Crack Burger Recipe (Bacon, Cheddar, and Ranch)

Last tested: May 2026
Crack burgers are ground beef patties loaded with bacon, shredded cheddar, ranch seasoning, and sour cream, all mixed directly into the meat before it hits the griddle. Cook them on a flat surface at medium-high heat and you get a juicy, loaded patty with a seared crust and melted cheese in every bite.
I’ll be honest, I saw this recipe online and thought it sounded a little insane. Cheese and sour cream mixed into raw beef? I tested it anyway, and after a few rounds I knew it worked. The texture lands somewhere between a meatloaf and a burger, denser than you expect, with cheese and bacon running through every bite. Weird on paper, but on the griddle it makes complete sense.
Love burgers? Don’t stop here. Try our our Smoked Smash Burgers, the Hatch Chile Queso Burger, or even the classic Charcoal Burgers.

Why This Recipe Works
- You get a juicy burger that doesn’t dry out: Sour cream mixed into the patty acts as a buffer against the extra heat the bacon and cheese generate inside the meat. No dry center even on a well-done cook.

Dataset excerpt.

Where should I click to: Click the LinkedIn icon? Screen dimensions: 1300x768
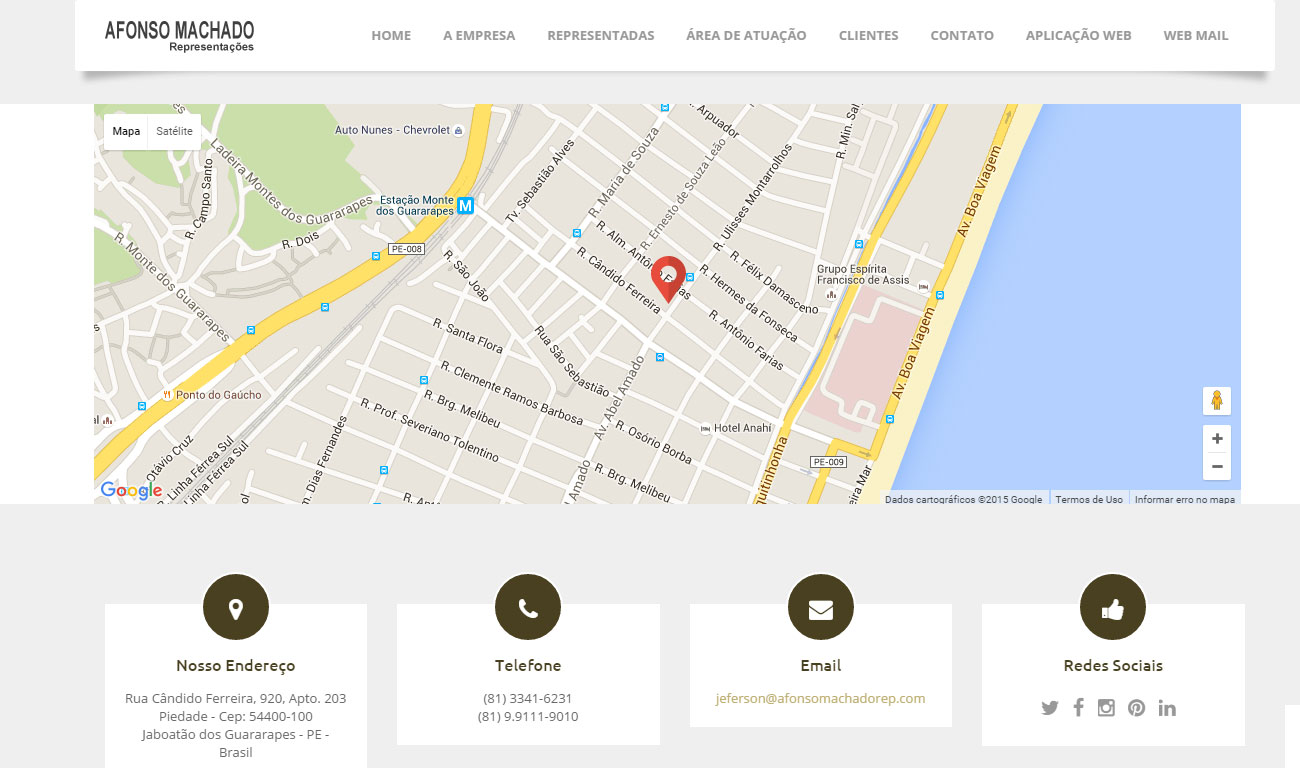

Stated goal 1. Copy out the crack burger recipe text word for word, everything from "Crack Burger Recipe" down to "makes complete sense.".
Stated goal 2. Pick up the crack burger recipe where it stops and keep writing it.

Written reply 1.
Crack Burger Recipe (Bacon, Cheddar, and Ranch)

Last tested: May 2026
Crack burgers are ground beef patties loaded with bacon, shredded cheddar, ranch seasoning, and sour cream, all mixed directly into the meat before it hits the griddle. Cook them on a flat surface at medium-high heat and you get a juicy, loaded patty with a seared crust and melted cheese in every bite.
I’ll be honest, I saw this recipe online and thought it sounded a little insane. Cheese and sour cream mixed into raw beef? I tested it anyway, and after a few rounds I knew it worked. The texture lands somewhere between a meatloaf and a burger, denser than you expect, with cheese and bacon running through every bite. Weird on paper, but on the griddle it makes complete sense.

Written reply 2.
- Mixing everything into the patty changes how it cooks, not just how it tastes: The bacon fat and cheddar render from inside the meat during cooking, basting the patty from within. That’s why these stay juicy at higher internal temps where a plain beef patty would dry out.
- A real peppery bark forms on the outside: Canyon Crust on a dry patty surface sears in during the first 90 seconds on a hot griddle. That crust is what keeps the juices inside.
- Waiting to flip is what builds the crust: The patty needs 4 to 5 minutes of uninterrupted contact with the hot steel before it releases cleanly. Pull early and you tear the sear. Wait and it lets go on its own, with a browned crust that holds the juices in for the second side.

Key Ingredients for Crack Burgers
- Ground beef (85/15 or 90/10): The bacon and cheddar are already adding fat to the mix. Either of these leaner ratios keeps the patty from going greasy. 80/20 is too much with everything else in there.
- Sour cream: 3 tablespoons per pound. It binds the mix and keeps the patty moist under heat. Don’t sub Greek yogurt. It behaves differently when it cooks.
- Ranch dressing powder: Use the dry Ranch powder, not liquid ranch dressing. Liquid adds too much moisture and throws off the patty texture.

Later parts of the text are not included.